Requirements: Copy the entries below, starting at the line that has "Screen dimensions: 748x421" and stopping after the line that has "tap(68, 419)". Keep the requests, but multiply each click coordinate in the answers by 1.85 and round it to a whole number, with halves rounding up. Leave out the pictures.

Text and item location entries:

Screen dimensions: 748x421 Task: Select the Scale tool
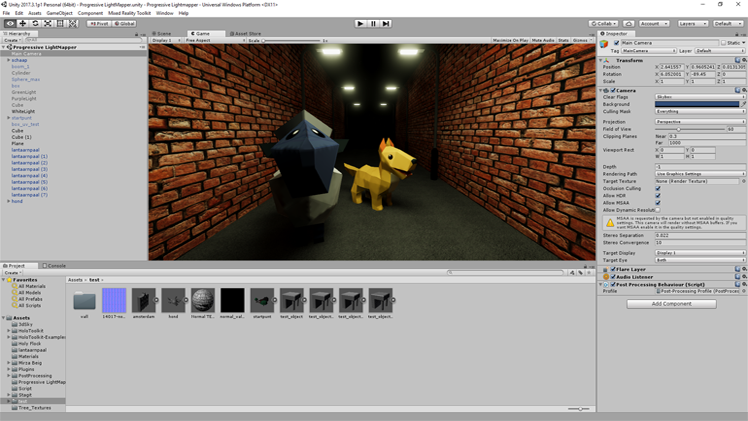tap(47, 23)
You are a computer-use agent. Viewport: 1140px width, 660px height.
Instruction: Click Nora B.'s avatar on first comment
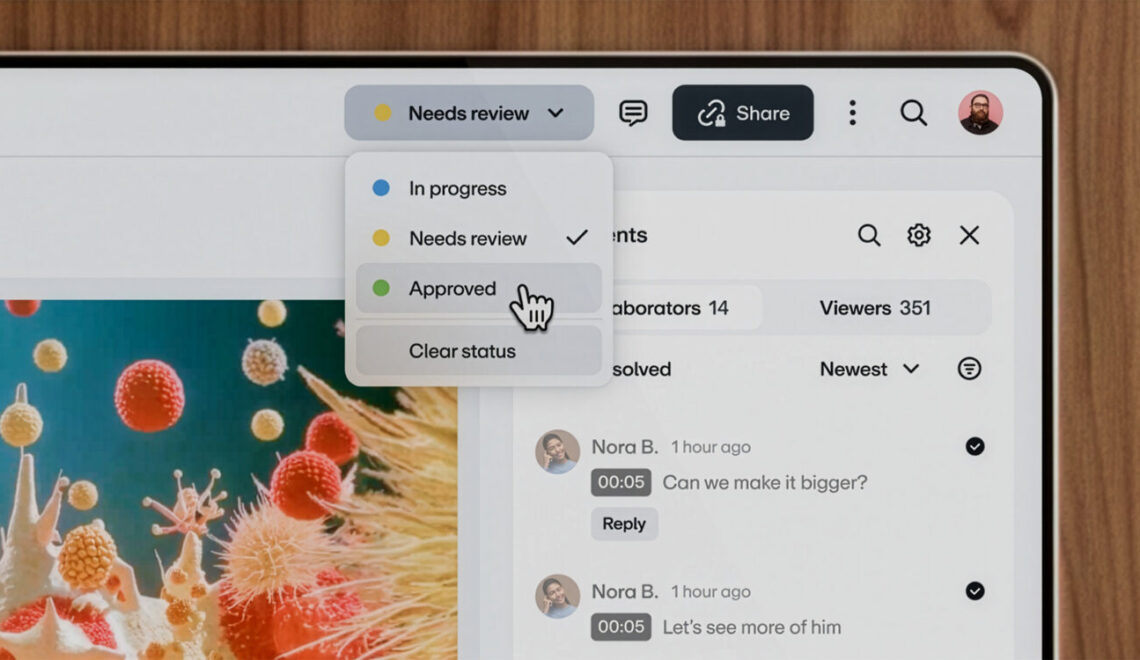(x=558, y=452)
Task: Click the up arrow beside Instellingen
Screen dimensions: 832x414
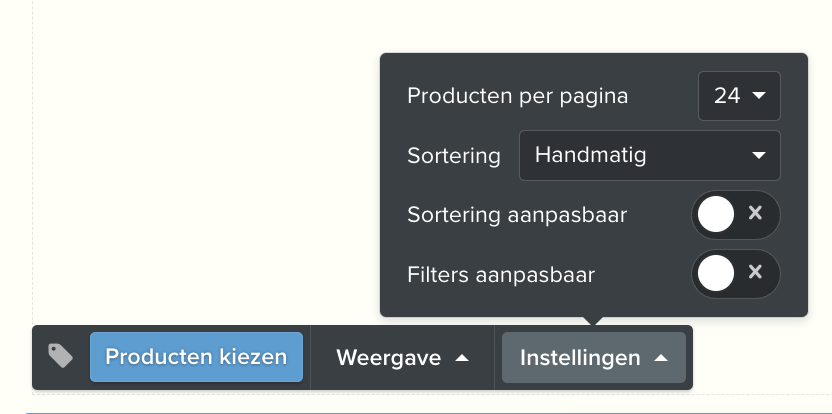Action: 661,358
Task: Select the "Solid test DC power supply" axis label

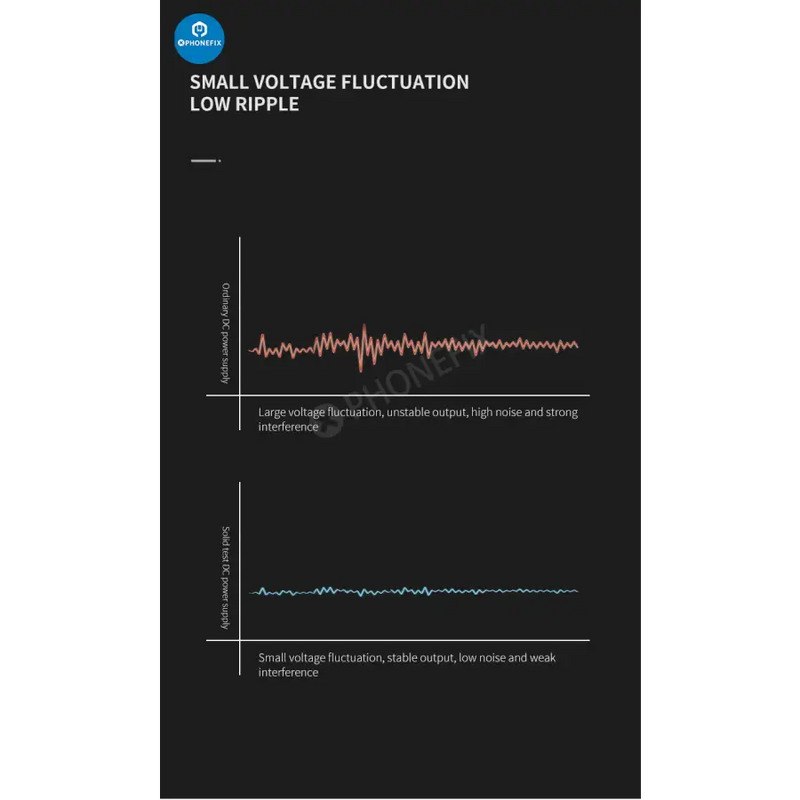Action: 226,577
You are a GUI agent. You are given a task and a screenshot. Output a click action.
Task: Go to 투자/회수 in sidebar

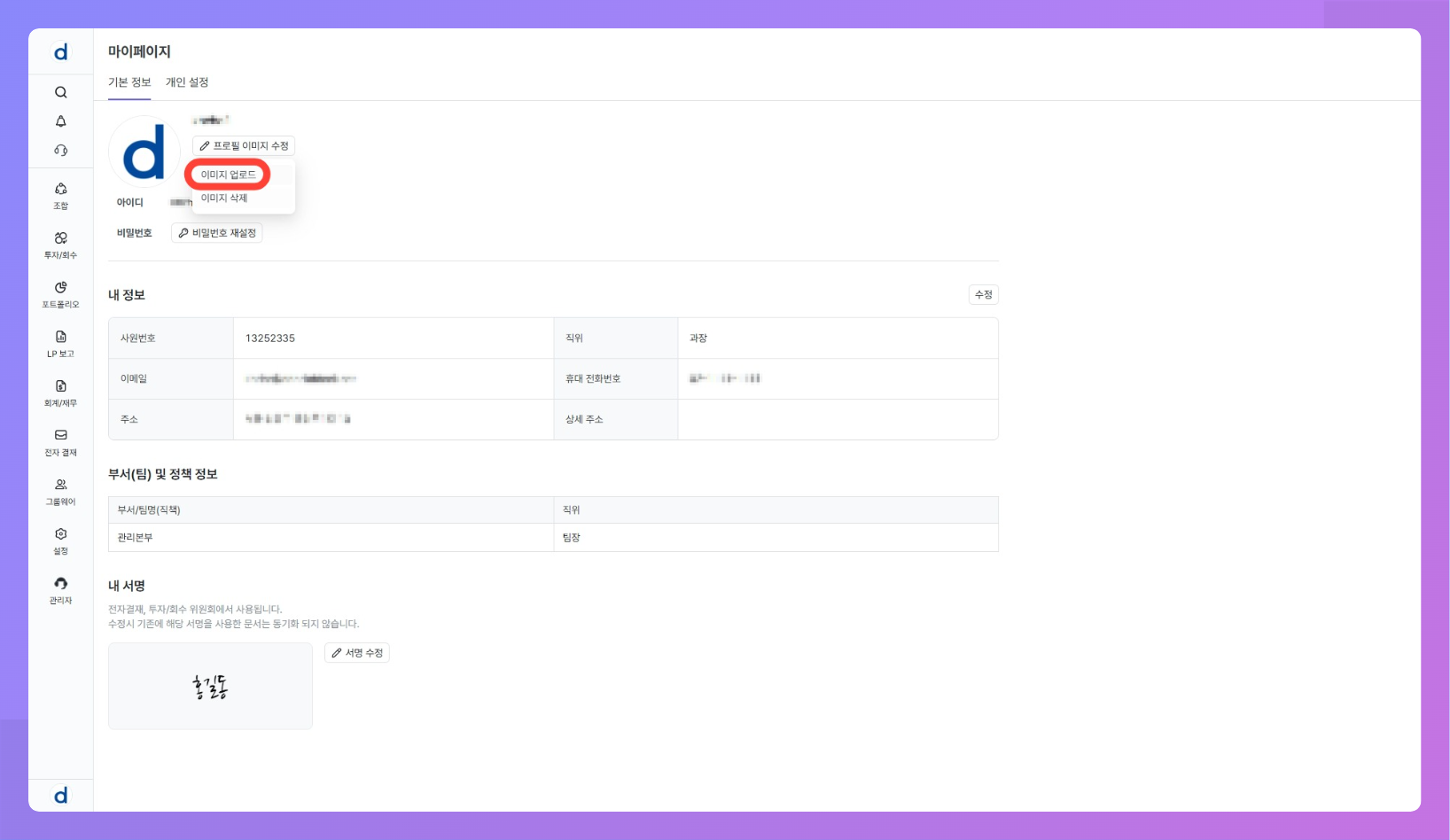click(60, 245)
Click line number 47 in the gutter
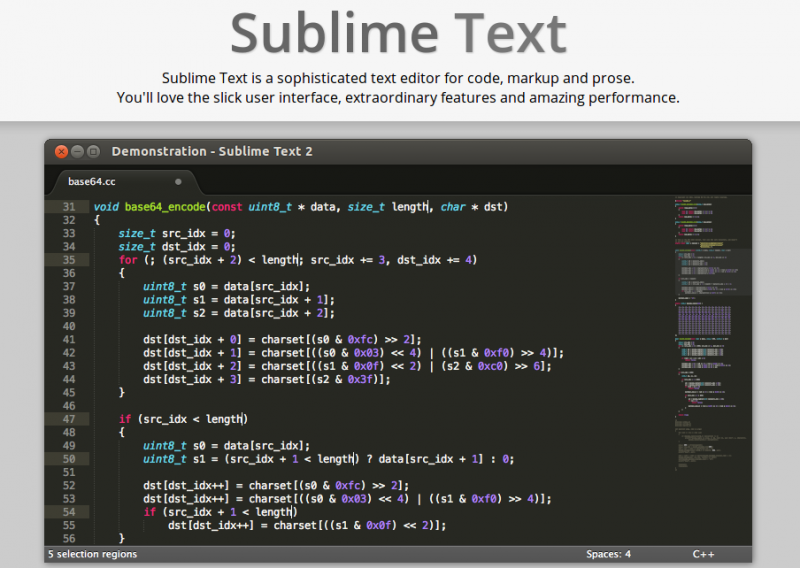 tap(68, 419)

==

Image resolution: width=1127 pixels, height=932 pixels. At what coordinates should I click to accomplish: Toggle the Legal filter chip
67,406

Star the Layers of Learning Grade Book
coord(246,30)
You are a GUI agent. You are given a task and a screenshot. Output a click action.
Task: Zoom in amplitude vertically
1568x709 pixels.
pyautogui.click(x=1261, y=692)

Response for this exercise:
Screen dimensions: 748x421 Task: Select the Scale tool
tap(87, 43)
You are a computer-use agent. Viewport: 1140px width, 660px height.
Instruction: Click Nora B.'s avatar on first comment
(x=1032, y=836)
Task: Click the up arrow beside Instellingen
Screen dimensions: 832x414
Action: 1223,662
Task: Select the "Solid test DC power supply" axis label

Action: 418,1067
You are a GUI agent. You are given a task and a screenshot. Output a click action.
Task: Go to 투자/회수 in sidebar

click(111, 453)
Click line number 47 in the gutter
 tap(126, 775)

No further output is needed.